Dormir debería ser un momento de descanso y calma, pero para muchas familias con niños en el espectro autista, la hora de dormir puede convertirse en uno de los momentos más desafiantes del día.
Las dificultades de sueño no son solo una fase o un mal hábito: existen razones neurológicas y biológicas que explican por qué el sueño y el autismo están tan estrechamente relacionados. Entender esto puede ayudarnos a acompañar a nuestros hijos con más empatía y estrategias efectivas.
¿Qué tan común es el problema del sueño en el autismo?
Los estudios muestran que entre el 50% y el 80% de los niños con trastorno del espectro autista (TEA) presentan problemas de sueño, comparado con aproximadamente el 25% de los niños neurotípicos.
Según investigaciones publicadas en el Journal of Autism and Developmental Disorders, los problemas más comunes incluyen:
- Dificultad para quedarse dormidos
- Despertares frecuentes durante la noche
- Despertar muy temprano
- Rutinas de sueño irregulares
- Resistencia a la hora de dormir
- Esto no solo afecta a los niños, sino también al bienestar emocional y físico de toda la familia.
¿Por qué los niños con autismo tienen más dificultades para dormir?
Los niños con autismo suelen tener más dificultades para dormir debido a una combinación de factores neurológicos, sensoriales y conductuales. Muchas veces su cerebro procesa la información de manera diferente, lo que puede afectar la producción de melatonina — la hormona que regula el sueño — haciendo más difícil conciliar o mantener el sueño.
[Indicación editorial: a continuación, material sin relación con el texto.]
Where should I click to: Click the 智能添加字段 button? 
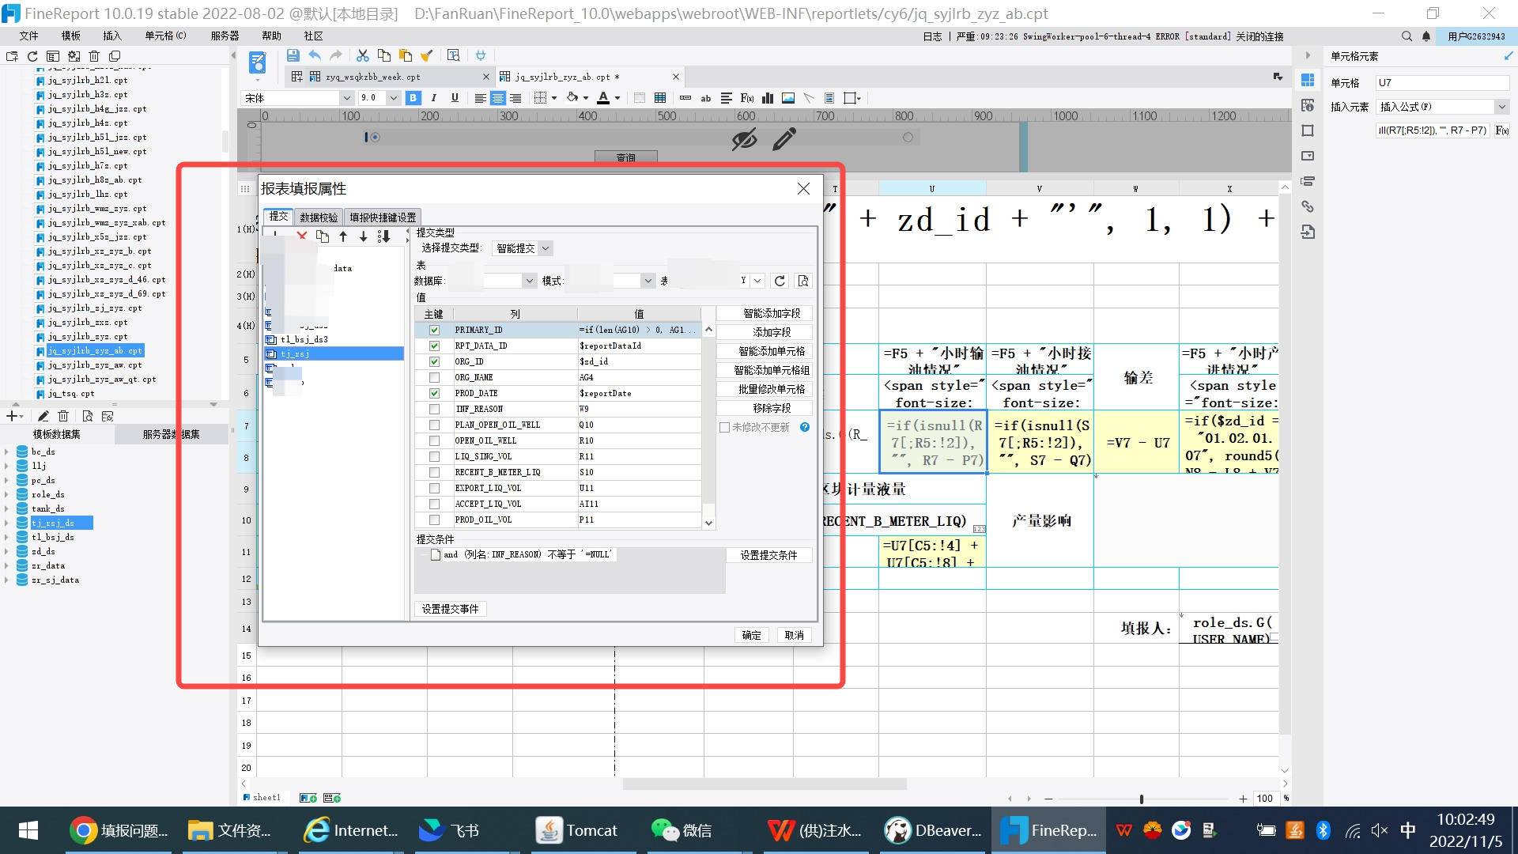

Además, la hipersensibilidad a estímulos como la luz, los sonidos o las texturas puede generar incomodidad durante la noche, mientras que la ansiedad, la necesidad de rutinas muy específicas y las dificultades para regular emociones también pueden interferir con un descanso adecuado. Todo esto hace que el sueño sea un desafío común en el autismo, pero con estrategias adecuadas y rutinas consistentes, es posible mejorar la calidad del descanso.
¿Cómo afecta la falta de sueño?
La falta de sueño puede tener un impacto profundo en la vida diaria de los niños con autismo y en toda la familia. Cuando un niño no duerme lo suficiente, su cerebro no logra recuperarse ni procesar adecuadamente la información del día, lo que puede traducirse en mayor irritabilidad, dificultad para concentrarse, aumento de conductas desafiantes y menor capacidad para regular sus emociones. Además, el cansancio acumulado puede afectar el aprendizaje, la comunicación y la participación en actividades cotidianas. Con el tiempo, también puede generar estrés en los padres y afectar la dinámica familiar, por lo que atender las dificultades de sueño no solo mejora las noches, sino también la calidad de vida de toda la familia.
Por eso, trabajar en el sueño no es solo mejorar las noches… es mejorar la calidad de vida.
¿Cómo podemos ayudar a nuestros hijos a dormir mejor?
Podemos ayudar a nuestros hijos a dormir mejor creando una rutina nocturna predecible y consistente que les brinde seguridad, como mantener horarios regulares para acostarse, incluir actividades calmadas antes de dormir y reducir el uso de pantallas. También es importante cuidar el ambiente del dormitorio, procurando que sea tranquilo, oscuro y con pocos estímulos sensoriales que puedan incomodarlos. Incorporar apoyos visuales, objetos de confort y técnicas de relajación puede facilitar la transición al sueño, mientras que observar sus señales individuales y ajustar la rutina según sus necesidades ayuda a crear una experiencia más positiva. Con paciencia, constancia y comprensión, poco a poco es posible mejorar la calidad del descanso y el bienestar de toda la familia.
En algunos casos, los pediatras o especialistas pueden recomendar intervenciones conductuales o incluso melatonina bajo supervisión médica.
Conclusion
El sueño en el autismo puede ser un reto, pero con rutinas consistentes, un ambiente tranquilo y mucha paciencia, es posible mejorar el descanso de nuestros hijos. Cada pequeño avance cuenta, y con empatía y constancia podemos lograr noches más tranquilas y un mayor bienestar para toda la familia.